It’s Monday morning. My alarm goes off at 7:45 a.m., and I rub the sleep out of my eyes as I am about to begin another week of online school. I shuffle out of bed and walk to my desk, where I will be spending most of my day glued to a computer screen. Finally, lunchtime comes, and I walk downstairs to complain to my parents about another day that I can’t spend in the classroom.
I have been doing this whole online school thing for a year now, and I’m so over it.
Up until recently, I saw the bright side of all of this. I have more time to get my homework done. I can get more sleep. We have Wellness Wednesdays. Until recently, everything seemed easier, and I felt happier. While the workload increased as I went into junior year, I felt less stressed about getting things done because I had more time.
Eventually, though, I realized that having more time is not a good enough reason to like going to school online. Being cooped up all-day is boring and lonely. Even though I’m in a house with other people, we’re all doing our own thing during the day, and I’m just stuck in my room doing schoolwork.
This is why I am looking forward to going back to school after spring break for hybrid learning. My stress will increase because I will be busier, but it will all be worth it.
While I am able to see my friends outside of school often, it’s not the same. I used to be able to see people at school every day, and I now make more time outside of school to spend with friends because seeing faces on Zoom is not the same as in-person. I enjoy talking to my friends during class and at lunch which is a luxury I cannot have at the moment. I want to be able to socialize with people outside of my family, in-person, every day. It’s not easy spending the majority of the day inside a bedroom at a desk. I’m really looking forward to the more frequent interactions I can have once we go back to school because a large part of school is talking to classmates and friends.

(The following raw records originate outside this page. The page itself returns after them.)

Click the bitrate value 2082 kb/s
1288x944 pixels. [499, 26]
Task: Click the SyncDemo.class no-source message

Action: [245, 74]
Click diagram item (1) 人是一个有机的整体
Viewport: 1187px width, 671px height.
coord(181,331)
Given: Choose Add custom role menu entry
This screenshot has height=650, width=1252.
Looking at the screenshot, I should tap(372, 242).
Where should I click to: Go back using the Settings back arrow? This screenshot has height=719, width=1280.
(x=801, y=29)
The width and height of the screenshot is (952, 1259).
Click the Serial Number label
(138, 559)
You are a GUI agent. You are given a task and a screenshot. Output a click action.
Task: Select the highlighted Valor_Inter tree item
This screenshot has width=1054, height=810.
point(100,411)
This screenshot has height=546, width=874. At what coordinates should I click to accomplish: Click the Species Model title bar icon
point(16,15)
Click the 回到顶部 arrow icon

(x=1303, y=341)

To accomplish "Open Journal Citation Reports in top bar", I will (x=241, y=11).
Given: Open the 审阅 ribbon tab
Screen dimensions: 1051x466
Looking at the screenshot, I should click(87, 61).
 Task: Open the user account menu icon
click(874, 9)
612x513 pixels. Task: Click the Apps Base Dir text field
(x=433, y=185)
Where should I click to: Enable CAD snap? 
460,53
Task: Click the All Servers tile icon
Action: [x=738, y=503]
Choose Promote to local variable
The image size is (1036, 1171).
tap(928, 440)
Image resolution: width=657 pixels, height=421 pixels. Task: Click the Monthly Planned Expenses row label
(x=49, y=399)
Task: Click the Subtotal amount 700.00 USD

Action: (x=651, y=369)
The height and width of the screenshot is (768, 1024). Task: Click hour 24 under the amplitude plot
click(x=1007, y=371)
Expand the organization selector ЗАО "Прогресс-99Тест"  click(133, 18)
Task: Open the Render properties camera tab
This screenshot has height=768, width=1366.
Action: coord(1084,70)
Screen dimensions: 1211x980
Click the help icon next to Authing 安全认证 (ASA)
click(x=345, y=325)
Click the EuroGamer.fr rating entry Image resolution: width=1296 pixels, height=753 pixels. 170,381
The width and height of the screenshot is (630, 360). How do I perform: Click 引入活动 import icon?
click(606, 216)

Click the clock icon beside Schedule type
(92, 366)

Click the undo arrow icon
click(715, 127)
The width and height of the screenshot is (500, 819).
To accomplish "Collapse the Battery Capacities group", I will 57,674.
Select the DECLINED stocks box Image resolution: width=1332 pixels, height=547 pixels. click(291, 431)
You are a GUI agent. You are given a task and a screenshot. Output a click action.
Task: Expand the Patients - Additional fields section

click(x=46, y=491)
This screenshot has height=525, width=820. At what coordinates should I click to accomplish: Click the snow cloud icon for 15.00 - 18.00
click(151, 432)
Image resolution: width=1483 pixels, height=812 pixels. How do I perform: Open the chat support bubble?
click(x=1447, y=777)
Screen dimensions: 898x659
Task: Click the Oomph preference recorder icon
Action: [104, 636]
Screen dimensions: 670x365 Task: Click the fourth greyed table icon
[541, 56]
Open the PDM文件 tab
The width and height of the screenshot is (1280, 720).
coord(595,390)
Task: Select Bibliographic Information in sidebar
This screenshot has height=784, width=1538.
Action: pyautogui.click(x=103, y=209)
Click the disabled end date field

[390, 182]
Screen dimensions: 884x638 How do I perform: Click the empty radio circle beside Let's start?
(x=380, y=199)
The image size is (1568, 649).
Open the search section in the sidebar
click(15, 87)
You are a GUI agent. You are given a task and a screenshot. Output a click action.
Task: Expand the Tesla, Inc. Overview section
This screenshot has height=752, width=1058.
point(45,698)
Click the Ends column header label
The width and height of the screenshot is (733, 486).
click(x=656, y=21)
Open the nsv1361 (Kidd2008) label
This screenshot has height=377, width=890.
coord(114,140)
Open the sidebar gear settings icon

To add to the social aspects of school I miss, looking at a computer screen all day is tiring. When the year started, I had headaches every day for about a week as my eyes were adjusting to looking at a screen for so long. FSH has worked hard to do what it can. One of my teachers gives us a five-minute screen break in the middle of class so that I am able to get up and give my eyes a rest for a few minutes. At the end of the day, though, school is occurring on Zoom, and it’s hard to avoid the screen time. Even after school when I get excited that the school day is over, my enthusiasm quickly fades as I realize that I have multiple hours of homework that has to be done on my computer. When we get back to school, I am looking forward to having class face-to-face rather than through Zoom. I am looking forward to my eyes not being so tired and being able to interact with a teacher in-person instead of over Zoom. I’m excited about doing science labs with people again rather than inside my room. I’m even looking forward to walking up the steep flights of stairs around campus while getting from class to class.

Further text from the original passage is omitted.